** Start Exercise materials **
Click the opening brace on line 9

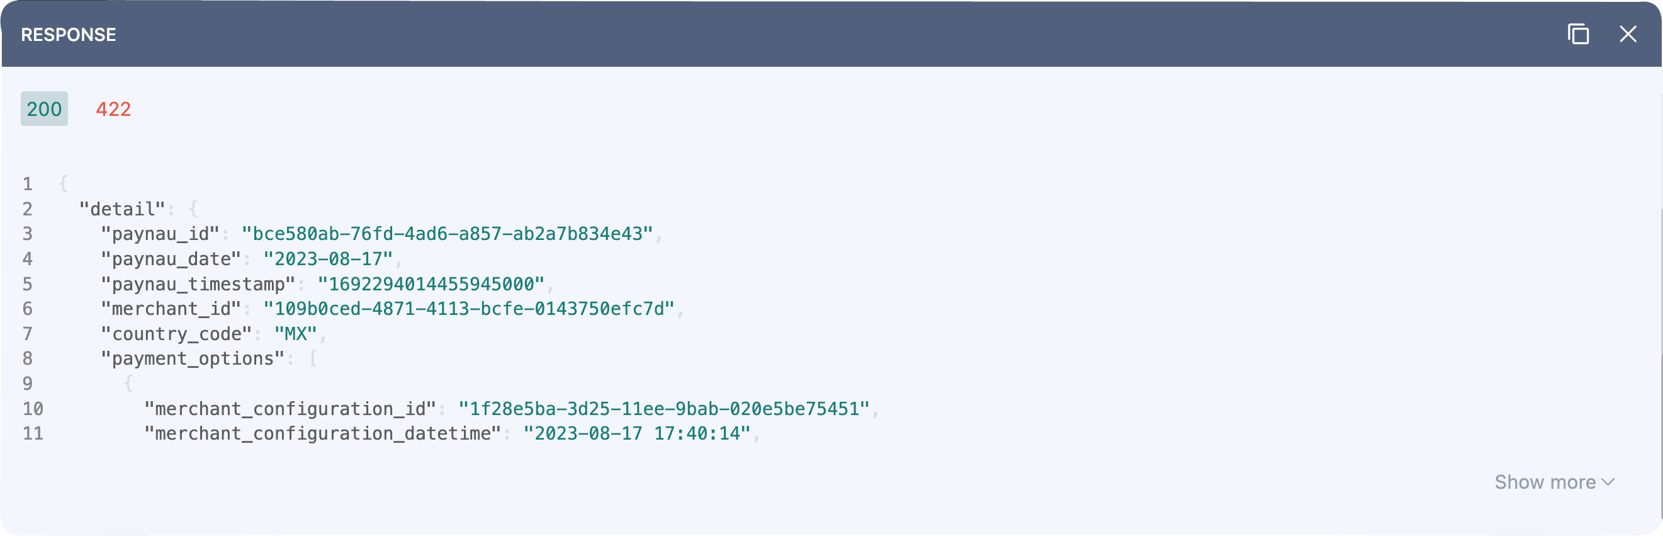pos(128,384)
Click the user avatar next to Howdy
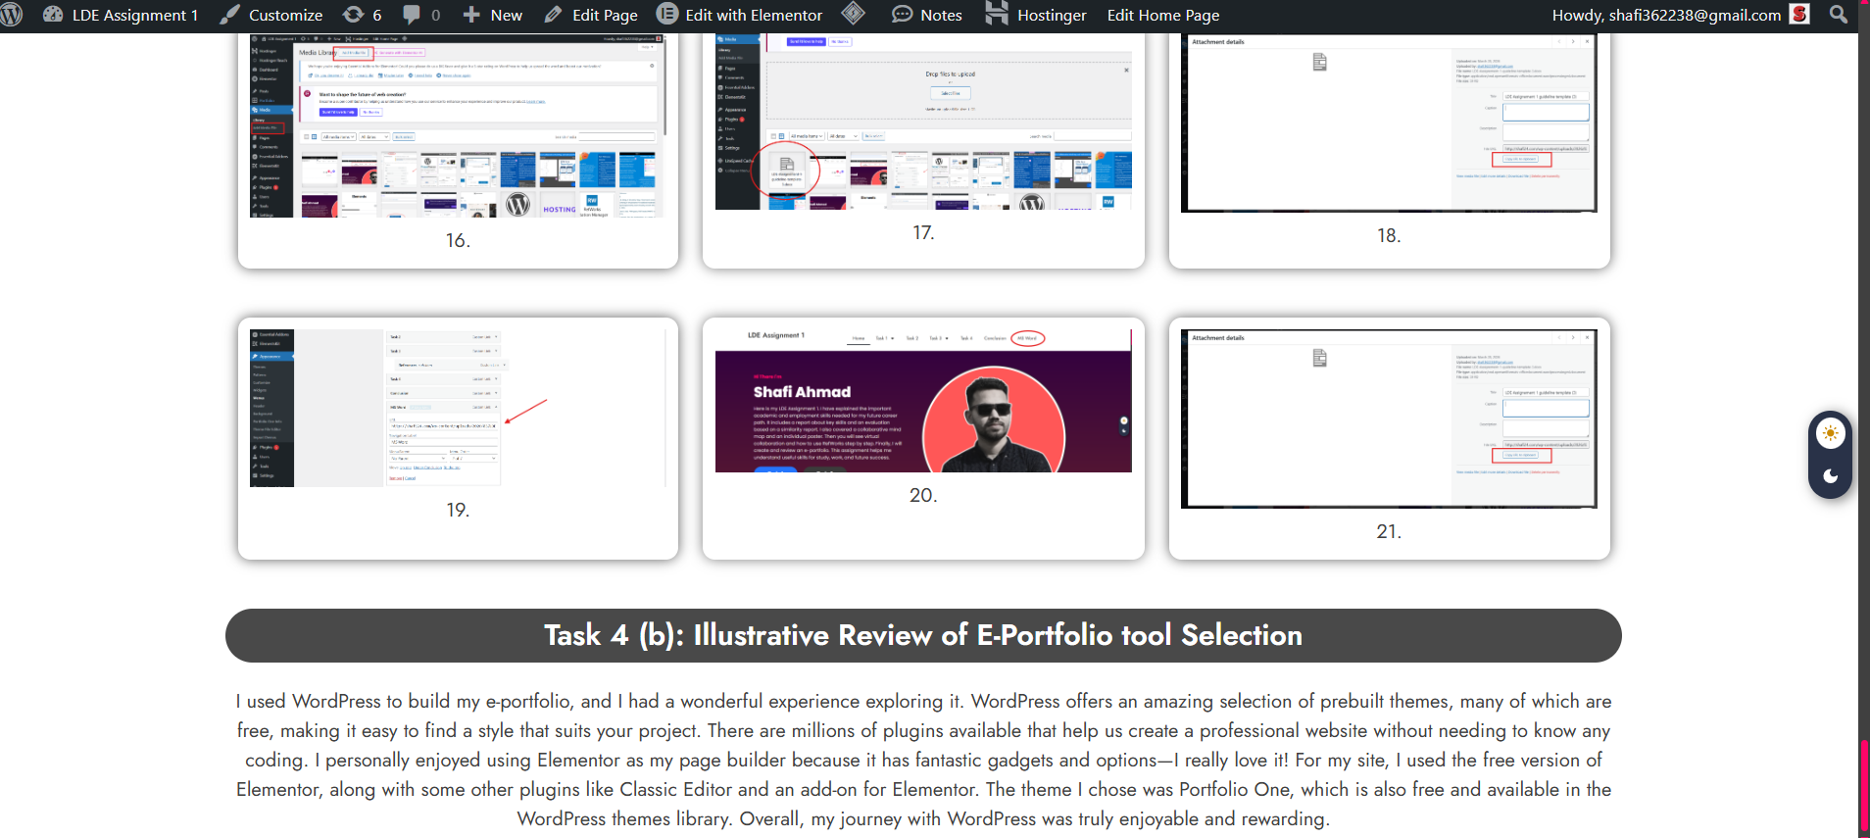Screen dimensions: 1870x838 1799,15
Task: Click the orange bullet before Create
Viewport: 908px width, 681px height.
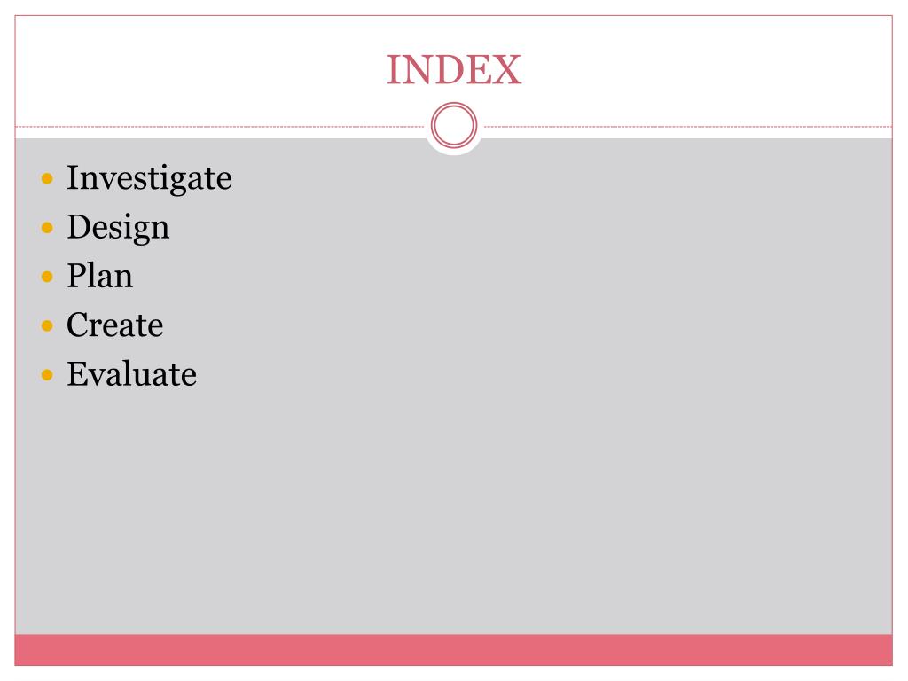Action: (x=48, y=326)
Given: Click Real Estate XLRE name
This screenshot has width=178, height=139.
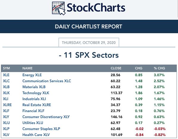Looking at the screenshot, I should [37, 105].
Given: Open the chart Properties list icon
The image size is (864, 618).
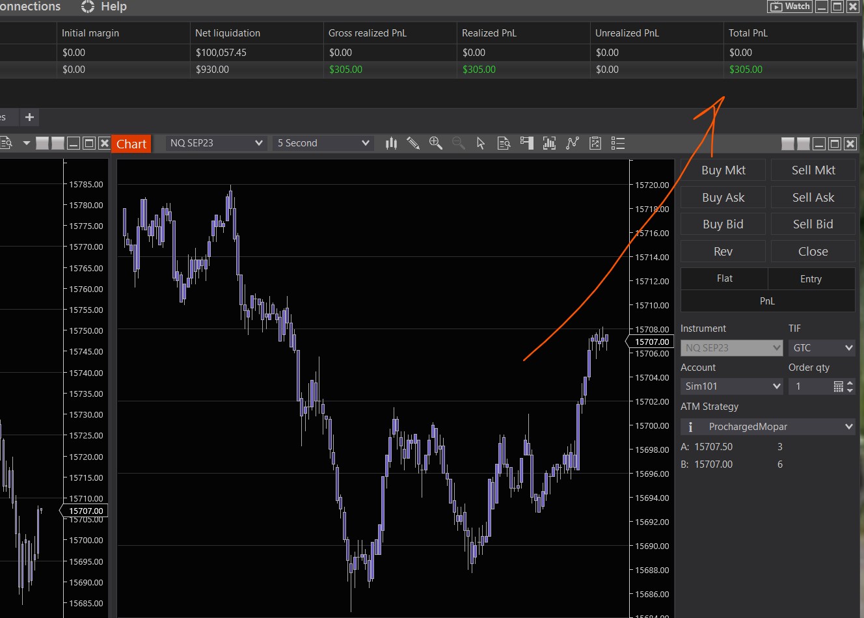Looking at the screenshot, I should (x=618, y=143).
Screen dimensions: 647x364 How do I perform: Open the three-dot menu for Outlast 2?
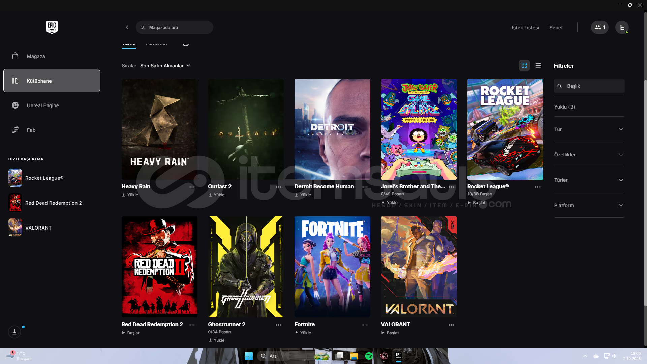278,187
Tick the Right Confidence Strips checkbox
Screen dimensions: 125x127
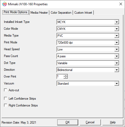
** End Exercise materials **
#### What you have to do:
Convert the rows above into a JSON list of strings, with one string per line and no blank lines. Leave the pictures out.

#### Exercise result:
[
  "Click the opening brace on line 9",
  "pos(128,384)",
  "Click the user avatar next to Howdy",
  "Screen dimensions: 1870x838 1799,15",
  "Task: Click the orange bullet before Create",
  "Viewport: 908px width, 681px height.",
  "Action: (x=48, y=326)",
  "Given: Click Real Estate XLRE name",
  "This screenshot has width=178, height=139.",
  "Looking at the screenshot, I should [37, 105].",
  "Given: Open the chart Properties list icon",
  "The image size is (864, 618).",
  "Looking at the screenshot, I should (x=618, y=143).",
  "Screen dimensions: 647x364 How do I perform: Open the three-dot menu for Outlast 2?",
  "278,187",
  "Tick the Right Confidence Strips checkbox",
  "Screen dimensions: 125x127"
]